(EXTRACT PROVIDED):
>> BEGIN

Re: iomap: writeback ioend/bio allocation deadlock risk

From: Dave Chinner <david@fromorbit.com>
To: Ming Lei <ming.lei@redhat.com>
Cc: Christoph Hellwig <hch@lst.de>, Brian Foster <bfoster@redhat.com>,
	"Darrick J. Wong" <djwong@kernel.org>,
	Dave Chinner <dchinner@redhat.com>,
	linux-block@vger.kernel.org, linux-fsdevel@vger.kernel.org
Subject: Re: iomap: writeback ioend/bio allocation deadlock risk
Date: Tue, 25 May 2021 09:55:38 +1000	[thread overview]
Message-ID: <20210524235538.GI2817@dread.disaster.area> (raw)
In-Reply-To: <YKd1VS5gkzQRn+7x@T590>

On Fri, May 21, 2021 at 04:54:45PM +0800, Ming Lei wrote:
> On Fri, May 21, 2021 at 10:36:35AM +0200, Christoph Hellwig wrote:
> > On Fri, May 21, 2021 at 04:35:03PM +0800, Ming Lei wrote:
> > > Just wondering why the ioend isn't submitted out after it becomes full?
> > 
> > block layer plugging?  Although failing bio allocations will kick that,
> > so that is not a deadlock risk.
> 
> These ioends are just added to one list stored on local stack variable(submit_list),
> how can block layer plugging observe & submit them out?

We ignore that, as the commit histoy says:

commit e10de3723c53378e7cf441529f563c316fdc0dd3
Author: Dave Chinner <dchinner@redhat.com>
Date:   Mon Feb 15 17:23:12 2016 +1100

    xfs: don't chain ioends during writepage submission

    Currently we can build a long ioend chain during ->writepages that
    gets attached to the writepage context. IO submission only then
    occurs when we finish all the writepage processing. This means we
    can have many ioends allocated and pending, and this violates the
    mempool guarantees that we need to give about forwards progress.
    i.e. we really should only have one ioend being built at a time,
    otherwise we may drain the mempool trying to allocate a new ioend
    and that blocks submission, completion and freeing of ioends that
    are already in progress.

    To prevent this situation from happening, we need to submit ioends
    for IO as soon as they are ready for dispatch rather than queuing
    them for later submission. This means the ioends have bios built
    immediately and they get queued on any plug that is current active.
    Hence if we schedule away from writeback, the ioends that have been
    built will make forwards progress due to the plug flushing on
    context switch. This will also prevent context switches from
    creating unnecessary IO submission latency.

    We can't completely avoid having nested IO allocation - when we have
    a block size smaller than a page size, we still need to hold the
    ioend submission until after we have marked the current page dirty.
    Hence we may need multiple ioends to be held while the current page
    is completely mapped and made ready for IO dispatch. We cannot avoid
    this problem - the current code already has this ioend chaining
    within a page so we can mostly ignore that it occurs.

    Signed-off-by: Dave Chinner <dchinner@redhat.com>
    Reviewed-by: Christoph Hellwig <hch@lst.de>
    Signed-off-by: Dave Chinner <david@fromorbit.com>

IOWs, this nesting for block size < page size has been out there
for many years now and we've yet to have anyone report that
writeback deadlocks have occurred.

>> END

(PROVIDED MATERIAL):
>> BEGIN

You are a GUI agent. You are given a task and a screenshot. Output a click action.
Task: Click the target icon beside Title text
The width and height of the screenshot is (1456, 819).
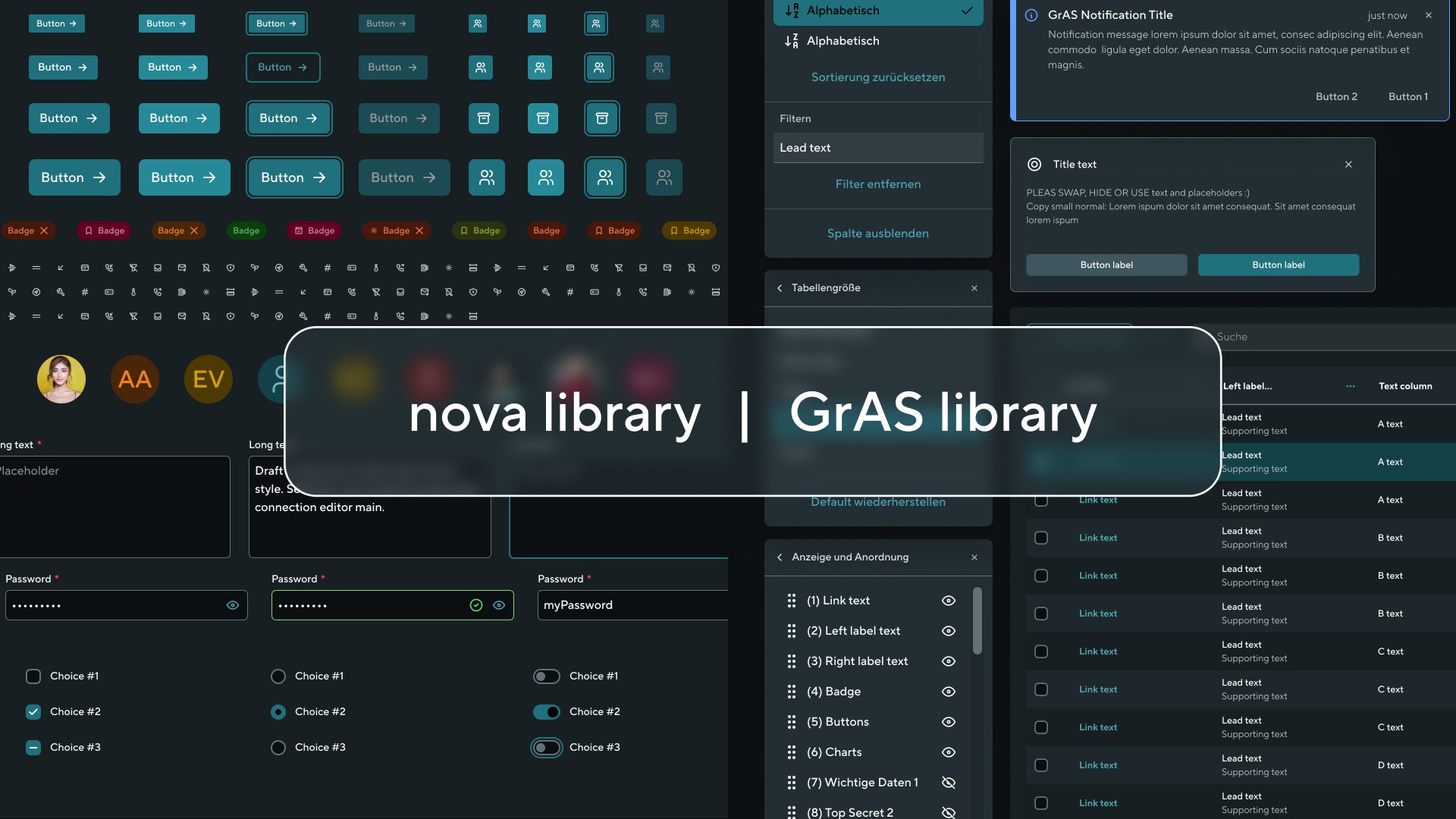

>> END

(TASK PROMPT):
Reproduce the passage of the iomap deadlock thread that opens with the words containing "To prevent this" and closes with "IO submission latency.".

(TASK RESULT):
To prevent this situation from happening, we need to submit ioends
    for IO as soon as they are ready for dispatch rather than queuing
    them for later submission. This means the ioends have bios built
    immediately and they get queued on any plug that is current active.
    Hence if we schedule away from writeback, the ioends that have been
    built will make forwards progress due to the plug flushing on
    context switch. This will also prevent context switches from
    creating unnecessary IO submission latency.